Prototypes of adaptive learning scenarios for a university course on “Nanotechnology” as well as a distance learning course on “Electrical Engineering” will be implemented in the project. These will be integrated and evaluated based on the e-learning and e-testing platform “CBA ItemBuilder”, a product developed by Nagarro for its customer DIPF (German Institute for International Pedagogical Research) which is already in use for many years. The resulting learning systems will be made available to a broad variety of educational applications thereafter.

The innovation around SensoMot will facilitate (for the first time ever) detection of motivational obstacles in the way of learning, thanks to non-obtrusive sensors, and adapt learning content accordingly. Learning motivation increased in this manner could lead to greater learning success and lower dropout rates in a wide range of technology-based learning situations.

Challenges

We are facing three major challenges:

  • Can we find wearable devices and provide the “right” sensor data, in a streaming mode to be able to deduce motivation levels? This is not obvious as many of the commercial wearable devices do not provide open interfaces and access to raw data. Typically heart rate, skin resistance, eye tracking and mouse/keyboard movement are used in similar research projects.
  • Can we apply adequate pattern recognition and machine learning techniques to infer motivation levels from raw sensor data? The intended process chain is depicted in the diagram below, which shows consolidation of different sensor data via pattern recognition and machine learning to identify motivation indicators and dynamically adapt the learning content accordingly.
  • Can we ensure that this sensitive data is secure enough to build the necessary trust so that students are willing to use such a system in their e-learning process?

Outlook

The result of this research could be a milestone for building adaptive learning environments and making learning processes more efficient, particularly in the context of lifelong learning.

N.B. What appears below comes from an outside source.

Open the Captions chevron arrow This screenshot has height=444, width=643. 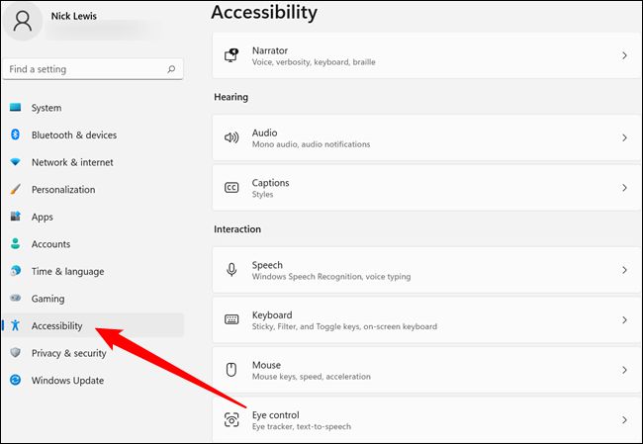coord(624,188)
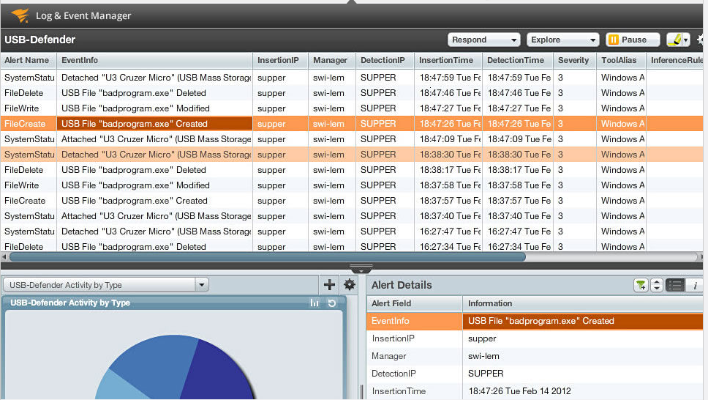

But even beyond education; for many other applications the ability to detect motivation levels can be envisaged, e.g. to assess the quality of children nursery or aged care work.

Project consortium partners

SensoMot is conducted by a consortium of 6 industrial and research partners and sponsored within the program “Tangible Learning” (“Erfahrbares Lernen”) of the BMFB.

Nagarro GmbH - Munich, leading the consortium, will provide the integration of sensor data collection into the “CBA ItemBuilder” platform and develop the basic mechanisms for adapting the learning content at runtime.

The German Institute for International Educational Research (Deutsches Institut für Internationale Pädagogische Forschung) - DIPF is responsible for the scientific project co-ordination.

The distance learning institute “Fernlehrinstitut Dr. Robert Eckert GmbH” (Eckert) ) is the second commercial consortium member besides Nagarro and will provide the test bed and validation for a distance learning course on “Mechanical Engineering”. It is the natural first user of such a technology.

The “Technical University of Ilmenau” (TUIlmenau) will provide the test bed and validation for a university course on “Nanotechnology” and contribute with its competency in usability engineering, man-machine interaction, and media engineering.

The Medical School Hamburg (MSH) will bring in its research competence for the theoretical and empirical identification of motivation indicators and the derivation of adaption algorithms.

The Leuphana University Lüneburg (Leuphana) will provide the machine learning technology to deduce motivation levels from the raw sensor data.